# Work order A
From the entry on SS Empire Almond, can you reproduce the stretch from "Empire Almond was" through "scrapped in 1978." word for word?
# Work order B
How would you translate this sentence from the entry on SS Empire Almond into French: "Empire Almond was a cargo ship that was built in 1941."

# Excerpt provided

+--

History
- Name: Empire Almond (1941–41); Marquita (1946-51); Marsland (1951–60); Huta Zgoda (1960–69); MP-Zozie-12 (1969–78);
- Owner: Ministry of War Transport (1941–46); Kaye, Son & Co Ltd (1946–60); Polska Żegluga Morska, Szczecin (1960–c67); Rejonowe Zaklady Zbozowe PZZ (c1967–69); Zaklady Obrutu Zbozami Importawanymi i Eksportowymi PZZ (1969–78);
- Operator: Owner operated except:; W P Runciman & Co Ltd (1941–43); Coolham Steamship Co Ltd (1943–46);
- Port of registry: Hong Kong (1941–42); London (1942–60); Szczecin (1960–78);
- Builder: Taikoo Dockyard and Engineering Co Ltd, Hong Kong
- Yard number: 297
- Launched: 23 July 1941
- Completed: September 1941
- Out of service: 10 July 1978
- Identification: UK official number 172790; Call sign VRFR; ;
- Fate: Scrapped in Faslane, July 1978

General characteristics
- Tonnage: 6,860 GRT
- Length: 429 ft 7 in (130.94 m)
- Beam: 56 ft 7 in (17.25 m)
- Depth: 33 ft 5 in (10.19 m)
- Installed power: 292 NHP
- Propulsion: triple expansion steam engine (Taikoo Dockyard & Engineering Co, Hong Kong)
- Speed: 10 knots (19 km/h)

= SS Empire Almond =

World War II merchant ship of the United Kingdom

Empire Almond was a cargo ship that was built in 1941. She was renamed Marquita in 1946, Marsland in 1951, Huta Zgoda in 1960 and MP-Zozie-12 in 1969. She was scrapped in 1978.

+--

# Data for review
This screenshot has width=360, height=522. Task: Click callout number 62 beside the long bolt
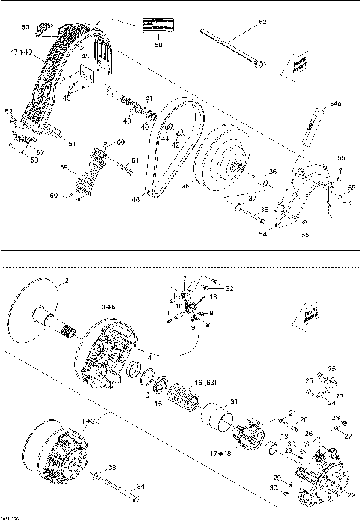pyautogui.click(x=262, y=23)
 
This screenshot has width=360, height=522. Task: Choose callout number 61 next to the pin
pyautogui.click(x=135, y=160)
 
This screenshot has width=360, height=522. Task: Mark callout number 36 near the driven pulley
pyautogui.click(x=272, y=172)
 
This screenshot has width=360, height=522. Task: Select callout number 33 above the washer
pyautogui.click(x=112, y=467)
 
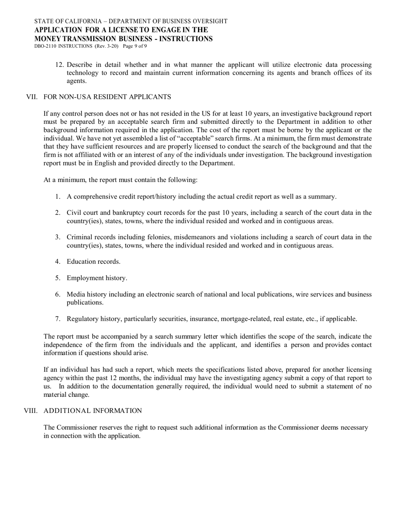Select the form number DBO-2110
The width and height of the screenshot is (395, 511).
pyautogui.click(x=45, y=46)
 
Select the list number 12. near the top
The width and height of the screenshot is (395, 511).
pyautogui.click(x=59, y=65)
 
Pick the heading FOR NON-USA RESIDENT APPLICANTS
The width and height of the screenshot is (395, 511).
pyautogui.click(x=107, y=97)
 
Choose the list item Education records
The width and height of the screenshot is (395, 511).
pyautogui.click(x=94, y=262)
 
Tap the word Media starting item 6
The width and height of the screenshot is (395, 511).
pyautogui.click(x=76, y=295)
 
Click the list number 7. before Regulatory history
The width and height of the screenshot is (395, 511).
pyautogui.click(x=58, y=319)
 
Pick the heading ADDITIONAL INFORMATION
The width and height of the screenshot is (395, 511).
pyautogui.click(x=93, y=411)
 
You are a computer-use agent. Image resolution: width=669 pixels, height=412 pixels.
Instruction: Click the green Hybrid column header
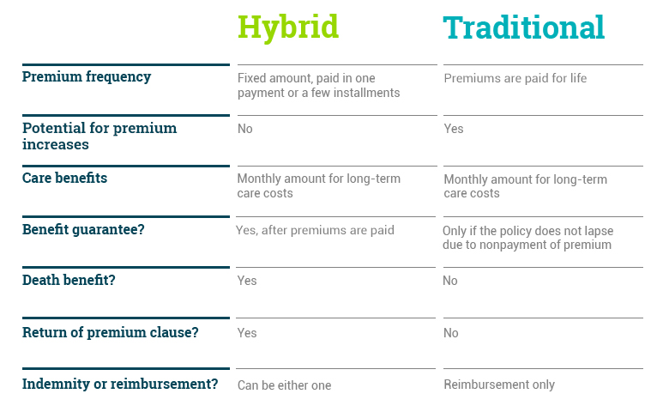288,28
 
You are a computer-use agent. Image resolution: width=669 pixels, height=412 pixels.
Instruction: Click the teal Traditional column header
523,27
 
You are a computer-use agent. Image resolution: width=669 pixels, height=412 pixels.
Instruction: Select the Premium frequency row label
87,77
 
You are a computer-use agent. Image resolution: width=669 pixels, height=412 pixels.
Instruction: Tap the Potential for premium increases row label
99,136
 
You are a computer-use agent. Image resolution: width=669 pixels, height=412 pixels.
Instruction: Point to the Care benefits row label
64,178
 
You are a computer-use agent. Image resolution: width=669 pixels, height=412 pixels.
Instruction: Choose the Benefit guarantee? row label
83,229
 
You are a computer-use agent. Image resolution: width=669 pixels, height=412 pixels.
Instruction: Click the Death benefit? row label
69,280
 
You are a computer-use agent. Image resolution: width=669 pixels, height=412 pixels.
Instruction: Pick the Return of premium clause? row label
110,332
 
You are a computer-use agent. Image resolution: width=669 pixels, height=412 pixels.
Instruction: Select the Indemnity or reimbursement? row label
120,384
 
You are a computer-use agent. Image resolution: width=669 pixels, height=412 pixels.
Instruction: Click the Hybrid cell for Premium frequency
319,85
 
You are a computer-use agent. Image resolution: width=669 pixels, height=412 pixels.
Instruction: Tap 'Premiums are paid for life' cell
515,78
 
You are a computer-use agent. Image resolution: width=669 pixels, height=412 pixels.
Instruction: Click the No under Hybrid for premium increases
245,129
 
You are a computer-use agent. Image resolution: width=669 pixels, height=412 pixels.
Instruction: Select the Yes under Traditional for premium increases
453,129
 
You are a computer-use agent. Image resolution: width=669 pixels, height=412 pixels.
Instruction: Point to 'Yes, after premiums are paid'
315,230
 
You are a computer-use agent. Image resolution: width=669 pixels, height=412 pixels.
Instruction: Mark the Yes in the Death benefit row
247,281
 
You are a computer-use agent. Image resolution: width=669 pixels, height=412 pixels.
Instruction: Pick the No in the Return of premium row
450,332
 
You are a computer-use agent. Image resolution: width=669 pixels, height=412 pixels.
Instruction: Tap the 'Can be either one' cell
284,385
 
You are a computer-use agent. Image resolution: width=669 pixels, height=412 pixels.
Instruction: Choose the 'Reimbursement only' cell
499,385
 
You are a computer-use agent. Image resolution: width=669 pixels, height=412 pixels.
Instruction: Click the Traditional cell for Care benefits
525,186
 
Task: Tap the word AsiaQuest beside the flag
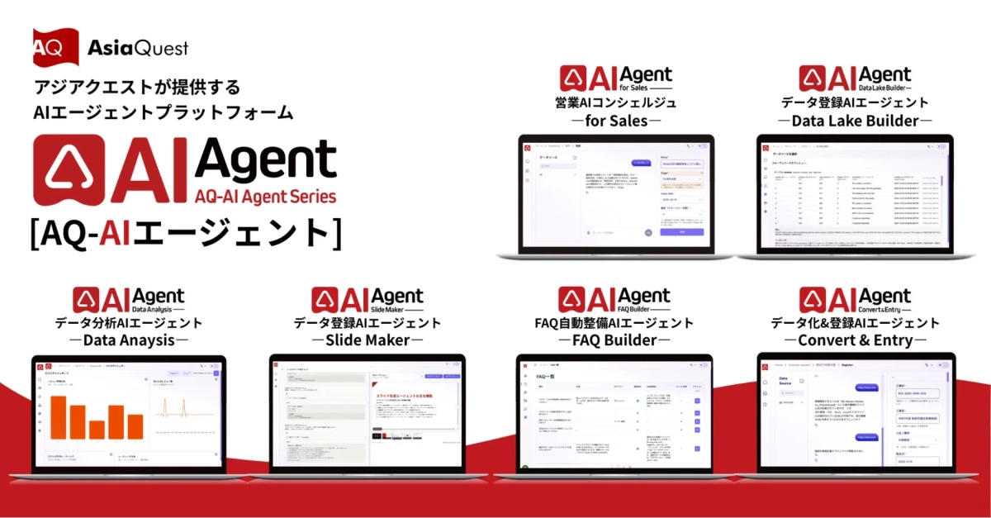pos(138,48)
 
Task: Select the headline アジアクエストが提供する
pos(137,87)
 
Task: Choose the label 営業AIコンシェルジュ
pos(616,103)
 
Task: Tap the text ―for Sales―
pos(616,121)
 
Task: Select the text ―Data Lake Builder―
pos(855,121)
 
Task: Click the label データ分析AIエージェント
pos(129,323)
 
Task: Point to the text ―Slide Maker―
pos(368,340)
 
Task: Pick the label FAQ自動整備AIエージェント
pos(614,323)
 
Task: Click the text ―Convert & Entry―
pos(855,340)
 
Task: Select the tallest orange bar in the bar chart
pos(57,416)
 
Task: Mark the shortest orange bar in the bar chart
pos(97,430)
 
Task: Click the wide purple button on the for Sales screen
pos(681,232)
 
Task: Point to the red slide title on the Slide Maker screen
pos(413,397)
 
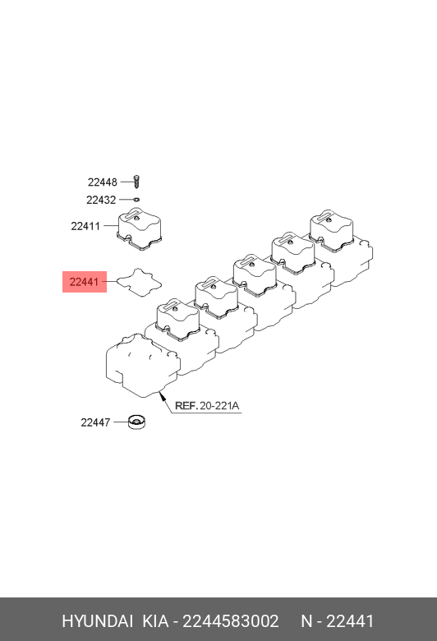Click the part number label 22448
coord(102,182)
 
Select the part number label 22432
coord(101,200)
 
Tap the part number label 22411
coord(85,226)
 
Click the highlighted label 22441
coord(85,282)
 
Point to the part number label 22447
coord(95,422)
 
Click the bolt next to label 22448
coord(137,181)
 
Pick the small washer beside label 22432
coord(136,200)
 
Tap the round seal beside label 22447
coord(137,422)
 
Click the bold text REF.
coord(186,405)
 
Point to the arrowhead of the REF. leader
coord(161,394)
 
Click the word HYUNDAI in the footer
coord(97,621)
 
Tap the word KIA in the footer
coord(155,621)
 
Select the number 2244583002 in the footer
coord(231,621)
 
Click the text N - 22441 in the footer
coord(338,621)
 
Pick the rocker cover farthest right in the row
coord(331,230)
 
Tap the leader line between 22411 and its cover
coord(110,225)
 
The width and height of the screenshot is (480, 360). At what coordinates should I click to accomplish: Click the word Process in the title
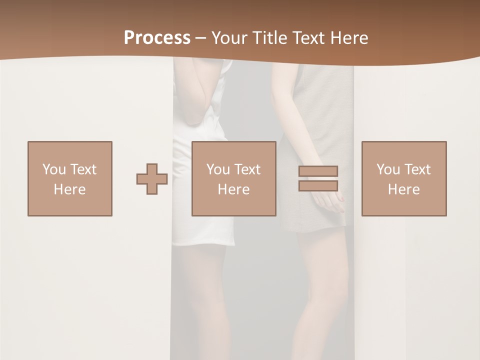[x=157, y=38]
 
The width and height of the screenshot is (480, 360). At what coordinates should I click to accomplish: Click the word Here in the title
[x=350, y=38]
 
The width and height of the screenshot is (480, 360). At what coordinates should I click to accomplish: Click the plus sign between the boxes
[x=152, y=179]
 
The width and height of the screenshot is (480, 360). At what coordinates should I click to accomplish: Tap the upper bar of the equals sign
[x=318, y=170]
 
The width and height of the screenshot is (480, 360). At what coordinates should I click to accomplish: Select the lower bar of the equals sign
[x=318, y=186]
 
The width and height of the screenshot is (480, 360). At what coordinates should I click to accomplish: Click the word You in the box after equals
[x=388, y=170]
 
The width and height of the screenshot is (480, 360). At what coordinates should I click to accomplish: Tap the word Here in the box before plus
[x=70, y=190]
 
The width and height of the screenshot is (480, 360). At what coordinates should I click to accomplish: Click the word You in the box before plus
[x=54, y=170]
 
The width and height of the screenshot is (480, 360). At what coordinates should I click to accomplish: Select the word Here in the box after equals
[x=404, y=190]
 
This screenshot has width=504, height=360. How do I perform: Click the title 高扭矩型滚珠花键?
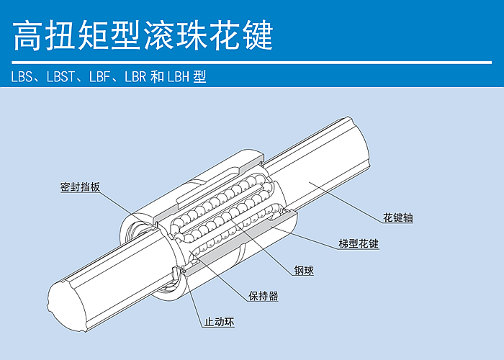[143, 36]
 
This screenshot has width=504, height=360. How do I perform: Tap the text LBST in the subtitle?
[61, 77]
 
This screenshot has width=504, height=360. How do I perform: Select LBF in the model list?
[100, 77]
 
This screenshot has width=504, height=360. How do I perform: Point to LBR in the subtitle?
[135, 77]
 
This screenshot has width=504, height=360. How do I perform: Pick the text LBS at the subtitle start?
[22, 77]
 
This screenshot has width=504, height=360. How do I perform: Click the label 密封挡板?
[80, 187]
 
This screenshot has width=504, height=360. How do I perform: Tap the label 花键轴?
[398, 217]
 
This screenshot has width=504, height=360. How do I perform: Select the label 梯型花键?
[359, 243]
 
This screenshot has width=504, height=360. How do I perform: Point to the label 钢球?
[304, 270]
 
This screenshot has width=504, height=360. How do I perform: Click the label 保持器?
[264, 296]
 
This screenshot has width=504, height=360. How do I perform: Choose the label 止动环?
[220, 322]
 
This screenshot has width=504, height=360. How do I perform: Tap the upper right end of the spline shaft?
[359, 141]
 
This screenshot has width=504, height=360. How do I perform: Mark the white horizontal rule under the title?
[252, 63]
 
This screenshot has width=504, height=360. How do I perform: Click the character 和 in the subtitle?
[158, 77]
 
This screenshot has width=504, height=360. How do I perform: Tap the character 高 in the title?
[27, 36]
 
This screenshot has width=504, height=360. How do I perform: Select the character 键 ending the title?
[259, 36]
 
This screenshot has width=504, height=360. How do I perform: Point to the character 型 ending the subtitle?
[199, 77]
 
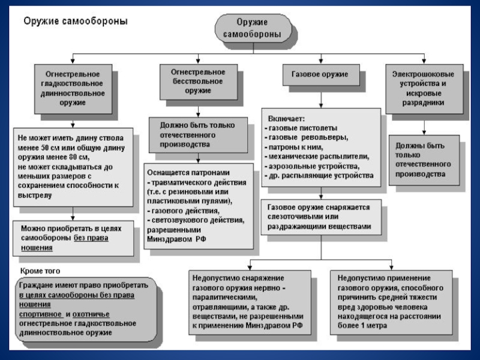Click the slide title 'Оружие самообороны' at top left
75,21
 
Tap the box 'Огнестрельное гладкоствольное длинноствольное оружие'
73,88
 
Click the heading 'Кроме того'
40,271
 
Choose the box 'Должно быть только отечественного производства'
197,135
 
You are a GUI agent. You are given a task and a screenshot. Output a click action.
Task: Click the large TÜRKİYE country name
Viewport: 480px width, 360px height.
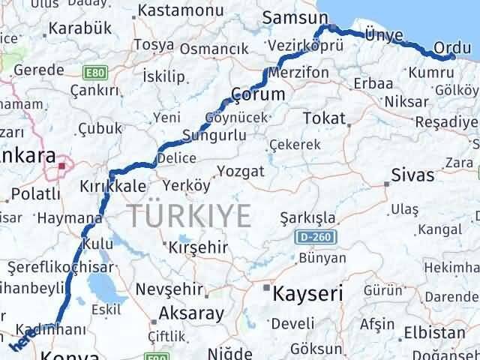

+--

# Task answer A
Empire Almond was a cargo ship that was built in 1941. She was renamed Marquita in 1946, Marsland in 1951, Huta Zgoda in 1960 and MP-Zozie-12 in 1969. She was scrapped in 1978.

# Task answer B
Empire Almond était un cargo construit en 1941.